I didn’t want to. Why wasn’t anyone else reeling? Couldn’t they tell something very terrible had happened? Every smile I saw the day he died, every person who laughed – it all made me so angry. I felt so alone in my grief. The other people who knew him and loved him were far away from me. I had to carry this weight alone, lightening it only through solemn phone calls and long, loaded text messages. I envied the immediate world around me.

They never knew him so they never had to lose him. For months after I wished I had never met him either. The loss, I thought, was weightier than our experiences together. If he’d never teased me, if he’d never bought me my first beer or spent the entire night helping me piece together my heart after someone broke it, then I would have never had to mourn him. Mourning him was a black hole. He died, I fell into it, and I didn’t think I would ever crawl out.

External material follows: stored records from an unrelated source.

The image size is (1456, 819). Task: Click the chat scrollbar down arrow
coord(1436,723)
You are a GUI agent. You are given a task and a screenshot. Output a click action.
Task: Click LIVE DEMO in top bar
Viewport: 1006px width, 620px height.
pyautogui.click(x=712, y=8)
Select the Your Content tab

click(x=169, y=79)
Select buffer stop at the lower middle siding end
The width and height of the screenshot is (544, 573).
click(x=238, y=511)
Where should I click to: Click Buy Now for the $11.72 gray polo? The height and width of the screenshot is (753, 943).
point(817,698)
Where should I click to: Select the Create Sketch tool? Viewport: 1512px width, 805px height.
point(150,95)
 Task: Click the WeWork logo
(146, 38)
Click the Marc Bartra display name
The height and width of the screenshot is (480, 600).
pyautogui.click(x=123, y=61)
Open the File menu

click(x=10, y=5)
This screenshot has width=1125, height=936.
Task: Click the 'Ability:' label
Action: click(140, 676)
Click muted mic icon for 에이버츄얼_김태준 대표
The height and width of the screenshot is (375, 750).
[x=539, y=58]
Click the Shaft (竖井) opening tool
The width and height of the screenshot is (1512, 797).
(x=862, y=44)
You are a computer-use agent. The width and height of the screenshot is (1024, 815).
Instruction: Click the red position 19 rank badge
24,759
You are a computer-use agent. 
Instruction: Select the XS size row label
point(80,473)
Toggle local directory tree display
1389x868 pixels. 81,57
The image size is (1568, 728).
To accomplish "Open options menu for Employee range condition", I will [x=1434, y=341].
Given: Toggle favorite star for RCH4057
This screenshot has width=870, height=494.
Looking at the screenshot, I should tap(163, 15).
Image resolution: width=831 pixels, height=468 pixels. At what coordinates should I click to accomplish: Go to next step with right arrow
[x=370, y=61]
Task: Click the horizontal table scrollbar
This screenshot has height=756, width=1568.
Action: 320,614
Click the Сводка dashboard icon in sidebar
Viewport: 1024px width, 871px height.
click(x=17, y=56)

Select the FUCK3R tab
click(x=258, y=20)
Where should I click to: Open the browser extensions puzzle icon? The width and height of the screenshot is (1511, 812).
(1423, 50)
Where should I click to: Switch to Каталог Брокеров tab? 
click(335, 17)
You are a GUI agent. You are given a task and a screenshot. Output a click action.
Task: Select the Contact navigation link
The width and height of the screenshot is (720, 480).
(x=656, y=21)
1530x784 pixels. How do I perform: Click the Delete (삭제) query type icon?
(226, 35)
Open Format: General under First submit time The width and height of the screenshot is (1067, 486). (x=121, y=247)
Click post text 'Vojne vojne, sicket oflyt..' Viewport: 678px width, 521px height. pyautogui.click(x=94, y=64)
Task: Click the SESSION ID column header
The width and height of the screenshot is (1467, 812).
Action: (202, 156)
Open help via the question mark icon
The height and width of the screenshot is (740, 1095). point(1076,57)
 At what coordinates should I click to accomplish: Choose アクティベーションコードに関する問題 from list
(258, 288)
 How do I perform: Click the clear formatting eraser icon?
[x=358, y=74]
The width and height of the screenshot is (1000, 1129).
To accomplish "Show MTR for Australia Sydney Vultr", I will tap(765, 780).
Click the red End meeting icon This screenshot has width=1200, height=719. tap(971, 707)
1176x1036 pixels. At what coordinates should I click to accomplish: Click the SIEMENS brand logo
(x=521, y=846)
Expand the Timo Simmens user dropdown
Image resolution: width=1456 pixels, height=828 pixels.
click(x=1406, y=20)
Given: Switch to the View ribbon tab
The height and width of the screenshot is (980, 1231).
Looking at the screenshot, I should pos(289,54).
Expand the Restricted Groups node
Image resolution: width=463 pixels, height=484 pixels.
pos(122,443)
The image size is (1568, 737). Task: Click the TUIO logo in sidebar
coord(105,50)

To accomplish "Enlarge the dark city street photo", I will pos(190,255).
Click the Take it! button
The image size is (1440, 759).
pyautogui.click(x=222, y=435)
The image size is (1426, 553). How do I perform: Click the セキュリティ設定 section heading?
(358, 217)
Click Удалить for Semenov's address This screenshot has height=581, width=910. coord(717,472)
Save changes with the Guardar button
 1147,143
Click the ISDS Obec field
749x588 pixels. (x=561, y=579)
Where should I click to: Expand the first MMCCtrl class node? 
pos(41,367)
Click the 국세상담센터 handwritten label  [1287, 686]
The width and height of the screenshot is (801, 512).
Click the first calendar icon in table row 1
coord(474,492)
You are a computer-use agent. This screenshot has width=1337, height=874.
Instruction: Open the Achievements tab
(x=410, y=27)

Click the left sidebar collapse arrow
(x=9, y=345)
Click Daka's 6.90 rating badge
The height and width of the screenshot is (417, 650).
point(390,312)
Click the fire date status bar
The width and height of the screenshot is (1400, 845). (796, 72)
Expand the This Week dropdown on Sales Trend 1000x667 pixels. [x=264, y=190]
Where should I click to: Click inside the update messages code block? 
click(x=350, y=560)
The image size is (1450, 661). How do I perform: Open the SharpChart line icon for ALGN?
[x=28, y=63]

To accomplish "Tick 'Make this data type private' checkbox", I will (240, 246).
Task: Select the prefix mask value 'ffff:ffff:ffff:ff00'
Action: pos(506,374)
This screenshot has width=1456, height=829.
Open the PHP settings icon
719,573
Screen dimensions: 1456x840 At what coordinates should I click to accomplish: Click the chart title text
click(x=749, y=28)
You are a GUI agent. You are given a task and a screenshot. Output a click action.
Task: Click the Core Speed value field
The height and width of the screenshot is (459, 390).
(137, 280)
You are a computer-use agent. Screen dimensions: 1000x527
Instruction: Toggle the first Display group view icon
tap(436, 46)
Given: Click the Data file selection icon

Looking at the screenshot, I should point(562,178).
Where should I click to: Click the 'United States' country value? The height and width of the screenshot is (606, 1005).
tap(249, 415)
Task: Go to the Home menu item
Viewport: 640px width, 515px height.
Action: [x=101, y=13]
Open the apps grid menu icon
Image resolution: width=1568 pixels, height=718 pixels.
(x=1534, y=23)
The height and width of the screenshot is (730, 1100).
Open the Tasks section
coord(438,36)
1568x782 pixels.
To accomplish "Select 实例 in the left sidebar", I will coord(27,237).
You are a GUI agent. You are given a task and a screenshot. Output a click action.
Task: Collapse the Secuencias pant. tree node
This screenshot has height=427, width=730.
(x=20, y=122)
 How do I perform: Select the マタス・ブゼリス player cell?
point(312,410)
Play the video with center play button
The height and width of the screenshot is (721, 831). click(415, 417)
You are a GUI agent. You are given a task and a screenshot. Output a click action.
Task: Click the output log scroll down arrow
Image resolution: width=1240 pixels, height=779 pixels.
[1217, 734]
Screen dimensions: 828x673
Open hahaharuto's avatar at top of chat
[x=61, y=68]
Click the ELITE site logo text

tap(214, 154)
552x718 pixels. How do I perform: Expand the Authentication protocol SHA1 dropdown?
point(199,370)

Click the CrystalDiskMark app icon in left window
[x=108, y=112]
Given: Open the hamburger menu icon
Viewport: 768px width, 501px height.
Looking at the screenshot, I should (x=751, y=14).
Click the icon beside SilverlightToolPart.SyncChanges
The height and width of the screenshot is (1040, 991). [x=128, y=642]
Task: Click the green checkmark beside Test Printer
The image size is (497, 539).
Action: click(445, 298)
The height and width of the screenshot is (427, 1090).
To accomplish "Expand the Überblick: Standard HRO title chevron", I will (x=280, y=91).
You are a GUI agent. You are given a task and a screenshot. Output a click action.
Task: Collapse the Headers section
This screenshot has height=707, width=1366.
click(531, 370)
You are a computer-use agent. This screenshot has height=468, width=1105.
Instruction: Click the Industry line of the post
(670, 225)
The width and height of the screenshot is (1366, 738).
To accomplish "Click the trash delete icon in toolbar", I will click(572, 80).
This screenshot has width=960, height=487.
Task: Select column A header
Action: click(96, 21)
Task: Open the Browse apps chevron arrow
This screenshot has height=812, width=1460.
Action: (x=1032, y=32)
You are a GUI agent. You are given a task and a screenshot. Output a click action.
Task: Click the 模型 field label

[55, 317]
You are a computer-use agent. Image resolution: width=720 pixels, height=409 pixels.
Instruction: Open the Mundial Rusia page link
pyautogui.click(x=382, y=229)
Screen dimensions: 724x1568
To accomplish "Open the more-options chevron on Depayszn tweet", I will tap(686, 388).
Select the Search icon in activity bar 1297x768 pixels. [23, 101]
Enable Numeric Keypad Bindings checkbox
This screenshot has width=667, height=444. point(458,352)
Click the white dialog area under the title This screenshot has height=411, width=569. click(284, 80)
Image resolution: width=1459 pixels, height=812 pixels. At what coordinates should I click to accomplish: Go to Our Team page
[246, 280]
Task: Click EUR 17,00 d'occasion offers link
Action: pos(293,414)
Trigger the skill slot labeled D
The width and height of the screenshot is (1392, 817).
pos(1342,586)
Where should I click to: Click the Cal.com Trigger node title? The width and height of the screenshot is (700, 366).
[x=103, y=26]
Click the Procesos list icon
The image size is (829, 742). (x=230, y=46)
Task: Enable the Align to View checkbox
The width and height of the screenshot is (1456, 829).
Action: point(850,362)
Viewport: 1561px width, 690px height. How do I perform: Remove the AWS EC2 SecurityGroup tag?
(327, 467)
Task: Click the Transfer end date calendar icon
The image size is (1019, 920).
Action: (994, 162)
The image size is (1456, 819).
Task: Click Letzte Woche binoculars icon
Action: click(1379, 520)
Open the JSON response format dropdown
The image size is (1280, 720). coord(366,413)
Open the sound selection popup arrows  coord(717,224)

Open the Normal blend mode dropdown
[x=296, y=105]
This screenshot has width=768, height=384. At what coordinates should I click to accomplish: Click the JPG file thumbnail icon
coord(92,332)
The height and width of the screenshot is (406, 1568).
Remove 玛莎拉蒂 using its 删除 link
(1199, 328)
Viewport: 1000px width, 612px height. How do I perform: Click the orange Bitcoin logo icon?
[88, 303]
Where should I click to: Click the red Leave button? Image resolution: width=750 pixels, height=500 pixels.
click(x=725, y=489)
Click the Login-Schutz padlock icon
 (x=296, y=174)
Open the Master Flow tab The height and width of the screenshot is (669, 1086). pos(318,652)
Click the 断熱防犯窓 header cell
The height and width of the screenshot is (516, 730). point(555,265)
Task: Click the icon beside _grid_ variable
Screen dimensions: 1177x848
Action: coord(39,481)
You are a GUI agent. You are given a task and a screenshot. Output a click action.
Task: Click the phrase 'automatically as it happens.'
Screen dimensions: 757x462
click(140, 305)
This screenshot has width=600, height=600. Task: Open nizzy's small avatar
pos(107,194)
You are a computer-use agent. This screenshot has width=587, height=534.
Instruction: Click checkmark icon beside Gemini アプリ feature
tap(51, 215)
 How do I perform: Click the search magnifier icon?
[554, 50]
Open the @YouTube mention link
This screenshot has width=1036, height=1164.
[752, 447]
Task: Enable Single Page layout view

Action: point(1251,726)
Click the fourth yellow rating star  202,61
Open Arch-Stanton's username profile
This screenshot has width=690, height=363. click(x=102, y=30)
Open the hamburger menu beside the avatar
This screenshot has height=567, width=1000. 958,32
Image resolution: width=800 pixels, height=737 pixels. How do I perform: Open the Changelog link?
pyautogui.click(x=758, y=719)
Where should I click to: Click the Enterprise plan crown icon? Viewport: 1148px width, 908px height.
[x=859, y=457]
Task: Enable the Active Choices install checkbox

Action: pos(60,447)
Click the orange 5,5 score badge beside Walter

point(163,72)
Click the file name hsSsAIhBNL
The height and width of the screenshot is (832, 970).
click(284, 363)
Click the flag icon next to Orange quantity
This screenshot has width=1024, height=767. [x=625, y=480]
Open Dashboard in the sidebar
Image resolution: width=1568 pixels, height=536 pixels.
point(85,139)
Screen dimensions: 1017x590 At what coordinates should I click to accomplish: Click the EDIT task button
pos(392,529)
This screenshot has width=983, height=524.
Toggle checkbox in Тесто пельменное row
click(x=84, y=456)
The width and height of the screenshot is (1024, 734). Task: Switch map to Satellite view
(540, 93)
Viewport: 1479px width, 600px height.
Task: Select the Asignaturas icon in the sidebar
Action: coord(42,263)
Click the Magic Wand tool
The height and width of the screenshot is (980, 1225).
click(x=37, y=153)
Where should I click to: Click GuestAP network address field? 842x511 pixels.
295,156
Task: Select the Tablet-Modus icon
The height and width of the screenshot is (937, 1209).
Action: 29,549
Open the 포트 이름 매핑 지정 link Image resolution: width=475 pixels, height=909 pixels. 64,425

It’s been a year now and I’ve learned that grief doesn’t have to be so damning. I’m okay. I go on just fine and weeks will go by without me thinking about him. March has hung over my head for a while now because I knew I’d be confronted with the facts of his loss again. But here we are and it’s really not as hard as I thought it would be. Time is an effective salve and at the very least I am no longer crushed by denial. I also realize there are others out there hurt even more by his death and I’m lucky that I do not have to be in the physical spaces he once regularly occupied.

Now that I have enough distance from his memory I’m able to pursue the things he wanted for me, wanted for both of us. I’m trying to write more, trying to dream so big it scares me. I’ve been able to move forward, determined to achieve something that would make him proud. Still, there are late, too-quiet nights when I think about him and how when he was alive the cure for loneliness was a simple phone call away.

That’s when it cripples me, that’s when my eyes sting and I forget how to breathe for a second. But that’s also when I feel closest to him. In the dark of the night when my heart is breaking, his presence is there, even in death determined to be the devoted, honest friend it was in life.